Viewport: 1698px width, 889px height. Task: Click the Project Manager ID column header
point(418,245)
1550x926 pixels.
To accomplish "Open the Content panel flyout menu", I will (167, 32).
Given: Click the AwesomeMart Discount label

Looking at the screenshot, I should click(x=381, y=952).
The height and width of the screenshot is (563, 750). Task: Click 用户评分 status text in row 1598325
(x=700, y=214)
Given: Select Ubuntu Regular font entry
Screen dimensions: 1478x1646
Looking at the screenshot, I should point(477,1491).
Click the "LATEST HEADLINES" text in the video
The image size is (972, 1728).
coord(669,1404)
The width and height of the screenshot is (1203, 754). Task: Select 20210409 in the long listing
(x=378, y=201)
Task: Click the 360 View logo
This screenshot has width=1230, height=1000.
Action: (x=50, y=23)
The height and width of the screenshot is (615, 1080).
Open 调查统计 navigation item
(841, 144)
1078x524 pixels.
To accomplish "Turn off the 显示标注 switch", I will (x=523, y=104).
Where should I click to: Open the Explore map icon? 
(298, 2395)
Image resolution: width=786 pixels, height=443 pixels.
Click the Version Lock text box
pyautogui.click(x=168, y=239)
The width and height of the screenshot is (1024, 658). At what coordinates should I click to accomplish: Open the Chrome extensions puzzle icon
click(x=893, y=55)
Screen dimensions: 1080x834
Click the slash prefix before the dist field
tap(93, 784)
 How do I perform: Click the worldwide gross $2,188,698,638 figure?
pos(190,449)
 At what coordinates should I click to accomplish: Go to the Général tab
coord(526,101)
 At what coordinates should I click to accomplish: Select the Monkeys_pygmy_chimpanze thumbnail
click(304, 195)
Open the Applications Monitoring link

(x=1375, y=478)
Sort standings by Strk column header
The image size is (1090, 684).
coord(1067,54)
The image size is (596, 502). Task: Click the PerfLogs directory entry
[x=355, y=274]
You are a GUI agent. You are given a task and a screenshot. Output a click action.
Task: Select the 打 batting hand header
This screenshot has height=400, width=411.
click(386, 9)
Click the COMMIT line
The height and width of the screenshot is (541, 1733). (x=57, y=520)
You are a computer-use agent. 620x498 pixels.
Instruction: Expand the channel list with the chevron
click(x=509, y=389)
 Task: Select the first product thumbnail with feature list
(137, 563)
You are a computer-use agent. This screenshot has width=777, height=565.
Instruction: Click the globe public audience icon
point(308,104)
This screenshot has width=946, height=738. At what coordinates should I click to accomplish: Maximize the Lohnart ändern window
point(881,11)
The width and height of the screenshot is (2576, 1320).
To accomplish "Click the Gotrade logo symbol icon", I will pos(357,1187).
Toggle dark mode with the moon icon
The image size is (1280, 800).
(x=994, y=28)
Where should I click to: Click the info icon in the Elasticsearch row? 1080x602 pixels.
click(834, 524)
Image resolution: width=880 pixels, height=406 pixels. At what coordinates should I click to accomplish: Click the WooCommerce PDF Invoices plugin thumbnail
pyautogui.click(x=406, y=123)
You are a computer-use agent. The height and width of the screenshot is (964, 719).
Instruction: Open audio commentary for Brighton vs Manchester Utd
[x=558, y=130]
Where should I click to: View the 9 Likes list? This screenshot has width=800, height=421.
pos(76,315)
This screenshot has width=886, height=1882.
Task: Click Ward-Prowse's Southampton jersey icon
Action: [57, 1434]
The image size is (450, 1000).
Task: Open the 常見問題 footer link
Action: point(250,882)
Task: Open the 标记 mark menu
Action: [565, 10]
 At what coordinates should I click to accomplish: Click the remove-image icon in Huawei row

==============================

Task prompt >>
Check each line of the entries above for the word "agent". List the ones that have it.

Written solution >>
You are a GUI agent. You are given a task and a screenshot. Output a click action.
You are a computer-use agent. 620x498 pixels.
You are a computer-use agent. This screenshot has width=777, height=565.
You are a computer-use agent. The height and width of the screenshot is (964, 719).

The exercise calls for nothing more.